Insight: LTE Market Check-In

Posted by Mae Kowalke on Tuesday, April 07, 2015 with No comments

What technologies and techniques are available to mobile operators seeking to meet demands for reliable, fast, stable broadband services? The key lies in intelligently increasing network capacity. Traditionally, that capacity came from three places, said Kevin Linehan, CTO at CommScope, in a recent Telecoms Tech article: more efficient use of spectrum, expanded spectrum, and adding cells to existing networks.
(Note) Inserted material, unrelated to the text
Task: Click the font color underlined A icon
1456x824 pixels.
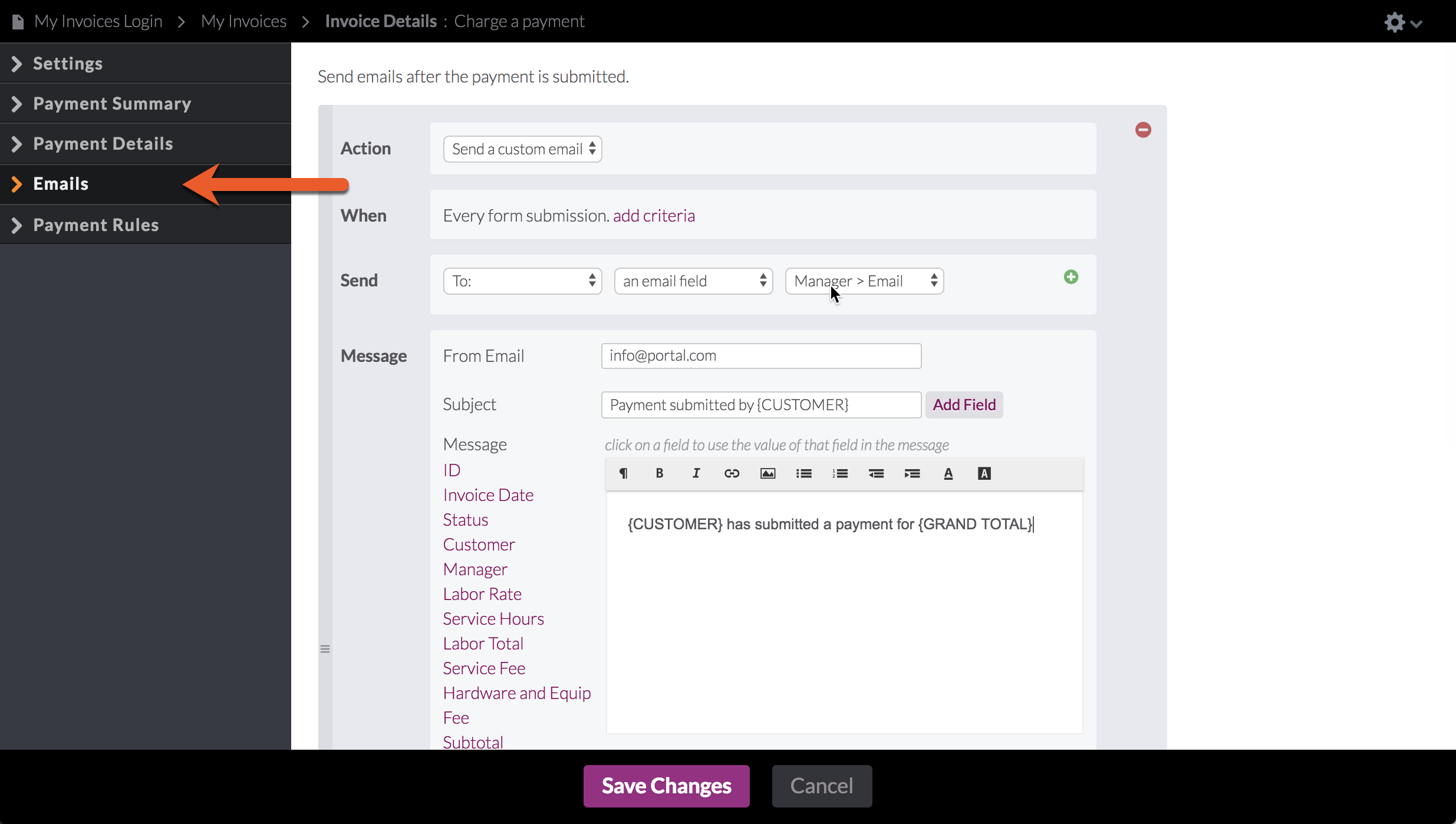Action: (948, 473)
Nowadays, achieving maximum throughput means minimizing noise and maximizing interference suppression in the RF path, Linehan elaborated. Three techniques and technologies are often used to do that:

  1. Sector sculpting, or replacing old antennas with new ones designed to maximize energy radiated inside the cell and minimize energy radiated outside the cell.
  2. Multi-beam antennas, which can be a cost effective way to increase the number of sectors at a site, thereby increasing capacity.
  3. HetNets, using a diverse combination of macro and small cells sites to collectively increase both wide area and targeted area coverage. 
Most of these involve, one way or another, investing in new infrastructure. And, operators are heavily investing in their networks--with much of that investment being focused on LTE. In fact, Infonetics recently reported that, during 2014, LTE alone drove worldwide mobile infrastructure revenue up by 10% year-on-year. That's expected to drop between 2014 and 2019, as macrocell mobile deployments are maxed out. 
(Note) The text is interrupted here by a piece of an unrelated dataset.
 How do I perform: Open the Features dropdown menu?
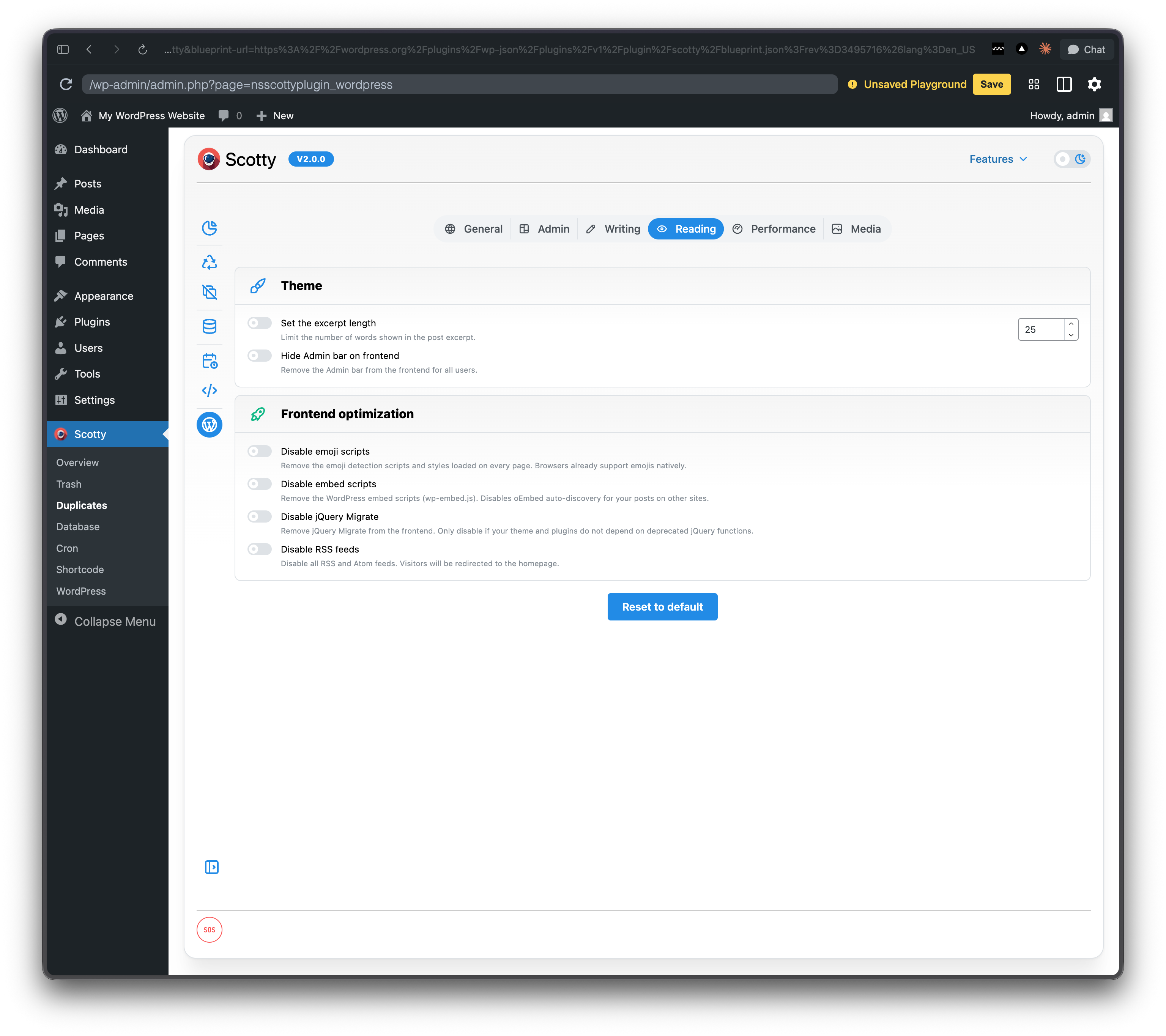click(998, 159)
Another area where mobile operators are experimenting with LTE is broadcast--albeit on a limited basis, as with Verizon and AT&T in the U.S. Some people worry LTE broadcast will favor some customers at the expense of others, potentially violating the FCC's net neutrality principles. 

Phil Goldstein, FierceWireless editor, disagrees; he thinks LTE broadcast just won't be used by operators enough or in a way that violates net neutrality. For example, it's designed to be used in congested parts of the network, where it makes transmissions more efficient rather than less so. 

What's the most interesting observation you've made recently about developments in the LTE market?